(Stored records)
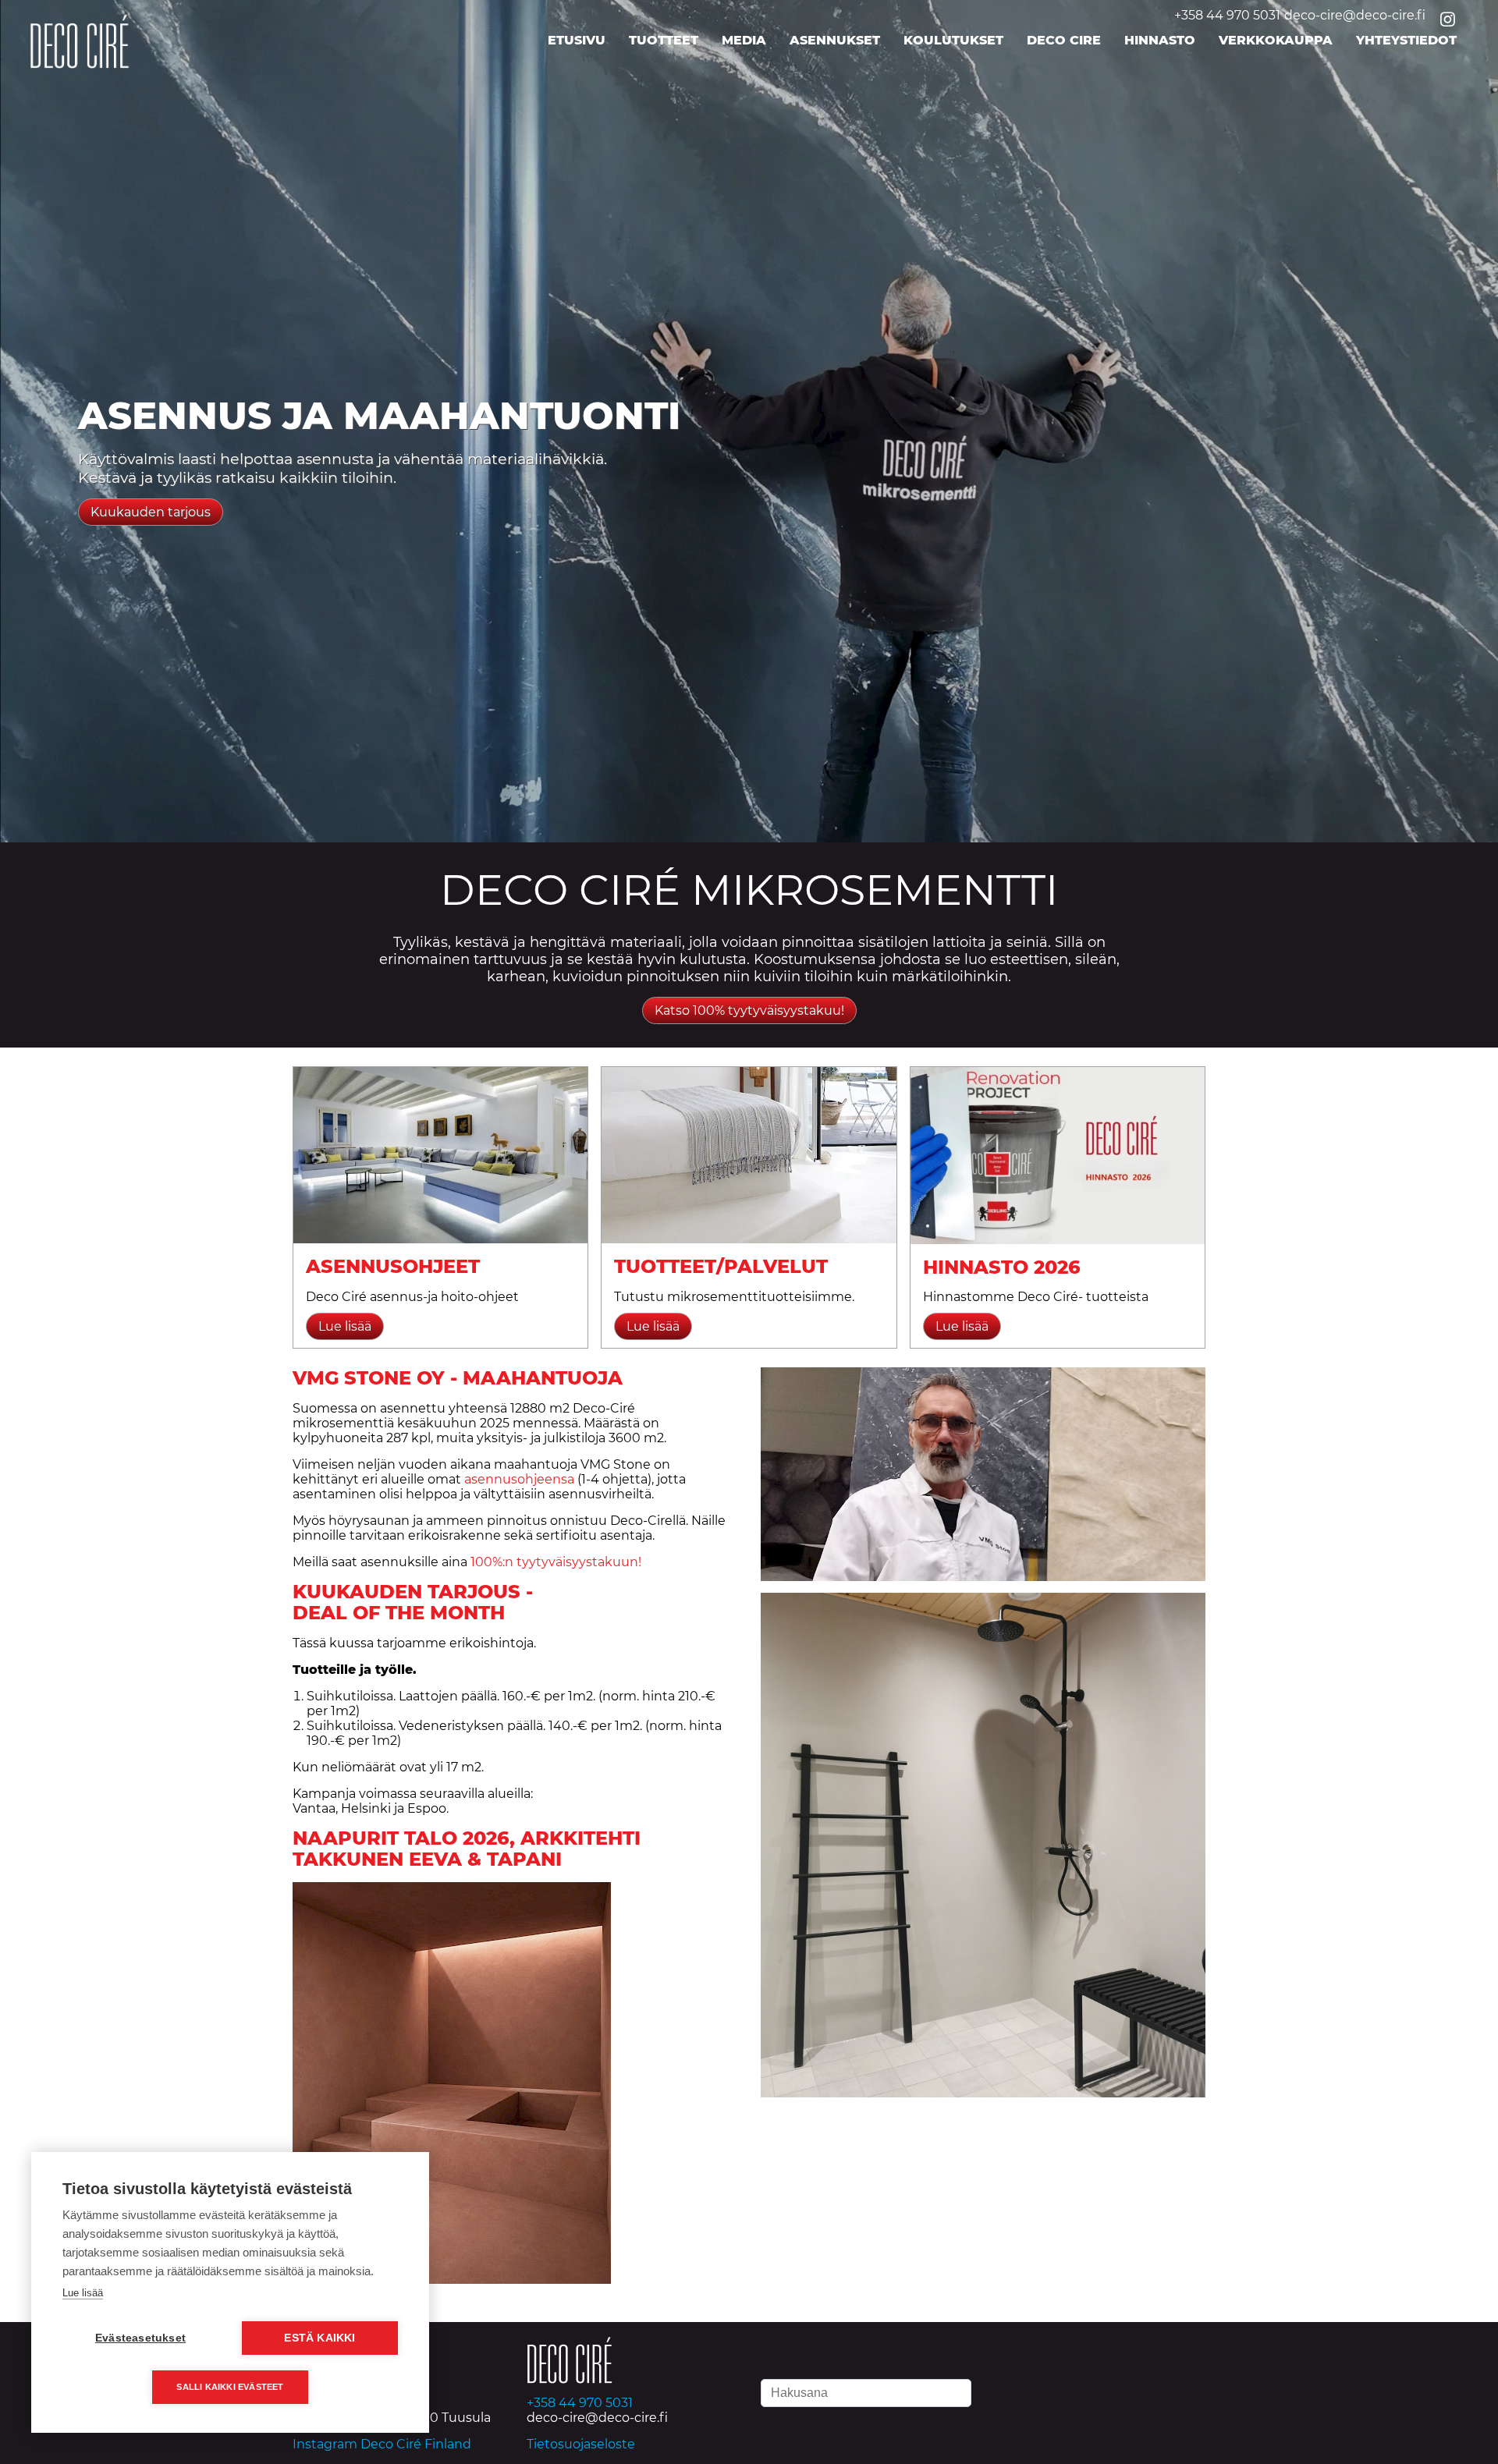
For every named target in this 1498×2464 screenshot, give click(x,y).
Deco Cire (1064, 40)
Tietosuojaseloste (581, 2444)
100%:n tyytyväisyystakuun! (555, 1562)
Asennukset (835, 40)
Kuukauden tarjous (151, 512)
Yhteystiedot (1406, 40)
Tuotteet (663, 40)
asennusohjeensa (519, 1479)
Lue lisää (82, 2293)
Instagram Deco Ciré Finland (382, 2444)
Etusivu (576, 40)
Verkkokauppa (1276, 40)
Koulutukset (953, 40)
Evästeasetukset (140, 2338)
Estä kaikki (319, 2338)
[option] (749, 421)
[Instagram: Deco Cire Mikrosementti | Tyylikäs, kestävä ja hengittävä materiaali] (1449, 21)
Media (744, 40)
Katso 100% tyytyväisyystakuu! (749, 1010)
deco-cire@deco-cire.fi (1354, 15)
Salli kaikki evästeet (229, 2386)
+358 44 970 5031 (1227, 15)
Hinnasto (1159, 40)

> **Activity**:
Pull out every line above that holds the word "Instagram".

> **Written solution**:
Instagram Deco Ciré Finland (382, 2444)
[Instagram: Deco Cire Mikrosementti | Tyylikäs, kestävä ja hengittävä materiaali] (1449, 21)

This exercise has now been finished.